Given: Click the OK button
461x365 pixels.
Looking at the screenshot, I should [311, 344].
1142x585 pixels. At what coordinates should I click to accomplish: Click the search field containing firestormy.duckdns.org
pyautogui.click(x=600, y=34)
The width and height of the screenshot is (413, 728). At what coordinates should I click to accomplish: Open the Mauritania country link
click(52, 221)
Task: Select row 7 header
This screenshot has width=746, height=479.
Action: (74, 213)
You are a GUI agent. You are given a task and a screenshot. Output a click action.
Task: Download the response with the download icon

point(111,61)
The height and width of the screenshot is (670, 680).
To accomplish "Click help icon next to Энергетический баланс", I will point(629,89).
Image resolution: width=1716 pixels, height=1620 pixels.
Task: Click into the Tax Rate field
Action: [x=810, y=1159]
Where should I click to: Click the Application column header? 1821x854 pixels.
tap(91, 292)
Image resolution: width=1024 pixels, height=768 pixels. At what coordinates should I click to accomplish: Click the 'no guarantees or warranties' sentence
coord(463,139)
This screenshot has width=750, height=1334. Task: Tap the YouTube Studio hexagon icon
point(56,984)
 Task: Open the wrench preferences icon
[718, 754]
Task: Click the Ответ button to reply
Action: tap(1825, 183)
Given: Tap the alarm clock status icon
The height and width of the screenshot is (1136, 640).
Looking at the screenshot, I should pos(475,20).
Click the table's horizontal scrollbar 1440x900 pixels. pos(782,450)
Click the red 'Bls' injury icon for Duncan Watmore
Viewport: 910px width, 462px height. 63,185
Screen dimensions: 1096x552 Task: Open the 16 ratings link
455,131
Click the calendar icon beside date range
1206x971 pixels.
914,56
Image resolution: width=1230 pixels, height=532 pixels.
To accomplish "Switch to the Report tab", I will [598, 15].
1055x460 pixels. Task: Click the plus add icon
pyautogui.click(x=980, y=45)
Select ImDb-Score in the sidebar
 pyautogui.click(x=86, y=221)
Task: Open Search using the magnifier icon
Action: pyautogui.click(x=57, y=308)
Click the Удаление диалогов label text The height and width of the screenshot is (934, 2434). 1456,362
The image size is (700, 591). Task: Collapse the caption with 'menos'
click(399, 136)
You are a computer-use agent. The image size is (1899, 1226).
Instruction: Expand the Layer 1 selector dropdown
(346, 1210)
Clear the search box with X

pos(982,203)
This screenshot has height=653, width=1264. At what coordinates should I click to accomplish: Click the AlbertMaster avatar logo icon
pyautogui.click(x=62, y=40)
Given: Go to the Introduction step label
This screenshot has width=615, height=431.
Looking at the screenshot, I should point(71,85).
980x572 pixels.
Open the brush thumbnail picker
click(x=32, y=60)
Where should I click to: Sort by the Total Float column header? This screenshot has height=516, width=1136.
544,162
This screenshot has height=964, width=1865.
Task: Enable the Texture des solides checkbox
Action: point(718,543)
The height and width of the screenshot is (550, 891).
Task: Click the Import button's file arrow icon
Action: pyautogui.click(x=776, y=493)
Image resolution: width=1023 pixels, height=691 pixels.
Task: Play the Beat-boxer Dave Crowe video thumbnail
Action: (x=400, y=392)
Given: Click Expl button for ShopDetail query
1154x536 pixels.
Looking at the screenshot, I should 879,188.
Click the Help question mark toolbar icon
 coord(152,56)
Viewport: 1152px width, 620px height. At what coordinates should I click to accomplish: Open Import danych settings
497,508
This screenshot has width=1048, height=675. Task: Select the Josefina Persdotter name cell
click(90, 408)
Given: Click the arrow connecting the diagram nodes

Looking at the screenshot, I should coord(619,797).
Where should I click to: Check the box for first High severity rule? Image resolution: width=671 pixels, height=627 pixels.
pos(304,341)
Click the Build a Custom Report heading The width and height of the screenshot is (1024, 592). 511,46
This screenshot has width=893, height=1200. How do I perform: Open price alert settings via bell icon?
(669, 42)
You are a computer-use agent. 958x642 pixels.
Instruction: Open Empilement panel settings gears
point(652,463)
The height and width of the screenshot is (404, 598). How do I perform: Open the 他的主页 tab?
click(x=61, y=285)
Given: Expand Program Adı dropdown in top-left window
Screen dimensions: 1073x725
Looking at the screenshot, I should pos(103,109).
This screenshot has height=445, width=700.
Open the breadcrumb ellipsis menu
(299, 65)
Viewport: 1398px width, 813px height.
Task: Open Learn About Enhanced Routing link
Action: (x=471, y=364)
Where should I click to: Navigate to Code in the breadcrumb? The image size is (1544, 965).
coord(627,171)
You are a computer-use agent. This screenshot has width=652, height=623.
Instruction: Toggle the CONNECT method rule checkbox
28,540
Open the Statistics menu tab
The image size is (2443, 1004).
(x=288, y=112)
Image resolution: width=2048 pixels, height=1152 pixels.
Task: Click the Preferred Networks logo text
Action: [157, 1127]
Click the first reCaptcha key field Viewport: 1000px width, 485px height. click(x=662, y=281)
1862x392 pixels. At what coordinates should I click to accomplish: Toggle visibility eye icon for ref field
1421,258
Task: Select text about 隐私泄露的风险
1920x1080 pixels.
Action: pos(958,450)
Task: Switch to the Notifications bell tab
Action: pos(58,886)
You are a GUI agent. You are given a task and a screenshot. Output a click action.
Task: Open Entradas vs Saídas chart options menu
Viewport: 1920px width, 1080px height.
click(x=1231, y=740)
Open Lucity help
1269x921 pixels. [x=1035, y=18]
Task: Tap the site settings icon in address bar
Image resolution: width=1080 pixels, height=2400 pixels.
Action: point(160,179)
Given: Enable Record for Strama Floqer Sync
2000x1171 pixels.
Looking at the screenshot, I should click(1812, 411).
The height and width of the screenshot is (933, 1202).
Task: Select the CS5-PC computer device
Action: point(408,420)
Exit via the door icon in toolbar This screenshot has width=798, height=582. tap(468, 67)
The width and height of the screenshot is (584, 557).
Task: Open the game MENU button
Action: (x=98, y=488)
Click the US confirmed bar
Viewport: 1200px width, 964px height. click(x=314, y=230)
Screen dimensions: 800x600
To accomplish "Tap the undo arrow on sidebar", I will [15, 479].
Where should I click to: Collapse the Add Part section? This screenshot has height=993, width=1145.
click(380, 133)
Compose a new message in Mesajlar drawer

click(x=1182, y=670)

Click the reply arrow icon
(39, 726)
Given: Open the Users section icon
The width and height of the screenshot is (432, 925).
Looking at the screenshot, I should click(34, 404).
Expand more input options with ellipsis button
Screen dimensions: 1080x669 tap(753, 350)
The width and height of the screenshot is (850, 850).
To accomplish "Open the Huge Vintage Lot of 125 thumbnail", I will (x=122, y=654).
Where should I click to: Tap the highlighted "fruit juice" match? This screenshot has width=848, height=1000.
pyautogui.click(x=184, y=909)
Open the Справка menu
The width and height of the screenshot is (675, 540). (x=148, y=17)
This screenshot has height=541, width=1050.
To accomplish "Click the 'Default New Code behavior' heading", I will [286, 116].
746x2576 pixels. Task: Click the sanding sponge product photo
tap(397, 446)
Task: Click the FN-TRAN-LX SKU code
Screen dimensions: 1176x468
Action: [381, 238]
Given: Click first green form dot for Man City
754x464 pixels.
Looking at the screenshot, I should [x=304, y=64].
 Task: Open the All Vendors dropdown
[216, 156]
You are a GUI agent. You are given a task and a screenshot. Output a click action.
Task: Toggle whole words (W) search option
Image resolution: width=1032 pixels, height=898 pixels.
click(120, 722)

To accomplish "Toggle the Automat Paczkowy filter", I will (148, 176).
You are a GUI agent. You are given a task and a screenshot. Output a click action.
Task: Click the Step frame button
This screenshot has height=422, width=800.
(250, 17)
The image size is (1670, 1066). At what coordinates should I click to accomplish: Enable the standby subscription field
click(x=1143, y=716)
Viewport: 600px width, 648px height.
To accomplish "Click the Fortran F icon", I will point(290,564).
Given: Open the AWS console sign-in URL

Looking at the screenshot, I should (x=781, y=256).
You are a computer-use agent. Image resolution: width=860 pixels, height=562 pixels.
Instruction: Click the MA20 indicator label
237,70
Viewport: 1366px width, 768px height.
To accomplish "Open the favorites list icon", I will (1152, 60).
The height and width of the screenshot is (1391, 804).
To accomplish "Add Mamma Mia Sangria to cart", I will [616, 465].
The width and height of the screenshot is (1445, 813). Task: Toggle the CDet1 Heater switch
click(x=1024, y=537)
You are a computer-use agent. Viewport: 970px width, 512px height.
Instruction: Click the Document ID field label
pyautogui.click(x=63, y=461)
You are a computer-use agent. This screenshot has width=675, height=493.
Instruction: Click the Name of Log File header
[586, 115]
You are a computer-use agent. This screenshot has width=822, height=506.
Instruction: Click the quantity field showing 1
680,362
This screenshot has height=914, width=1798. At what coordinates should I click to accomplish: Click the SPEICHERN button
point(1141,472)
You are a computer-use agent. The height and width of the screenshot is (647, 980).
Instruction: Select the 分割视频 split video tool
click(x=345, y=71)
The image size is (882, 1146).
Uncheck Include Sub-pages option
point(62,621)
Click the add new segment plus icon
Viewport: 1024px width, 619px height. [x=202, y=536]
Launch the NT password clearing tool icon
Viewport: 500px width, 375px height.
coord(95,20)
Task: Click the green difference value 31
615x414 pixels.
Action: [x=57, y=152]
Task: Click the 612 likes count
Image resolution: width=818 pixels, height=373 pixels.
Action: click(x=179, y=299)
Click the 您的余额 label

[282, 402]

—————

CHALLENGE: Copy again the lines of the material from the start through the line containing "point(111,61)", inclusive.

RESULT OF THIS TASK:
Given: Click the OK button
461x365 pixels.
Looking at the screenshot, I should [311, 344].
1142x585 pixels. At what coordinates should I click to accomplish: Click the search field containing firestormy.duckdns.org
pyautogui.click(x=600, y=34)
The width and height of the screenshot is (413, 728). At what coordinates should I click to accomplish: Open the Mauritania country link
click(52, 221)
Task: Select row 7 header
This screenshot has width=746, height=479.
Action: (74, 213)
You are a GUI agent. You are given a task and a screenshot. Output a click action.
Task: Download the response with the download icon

point(111,61)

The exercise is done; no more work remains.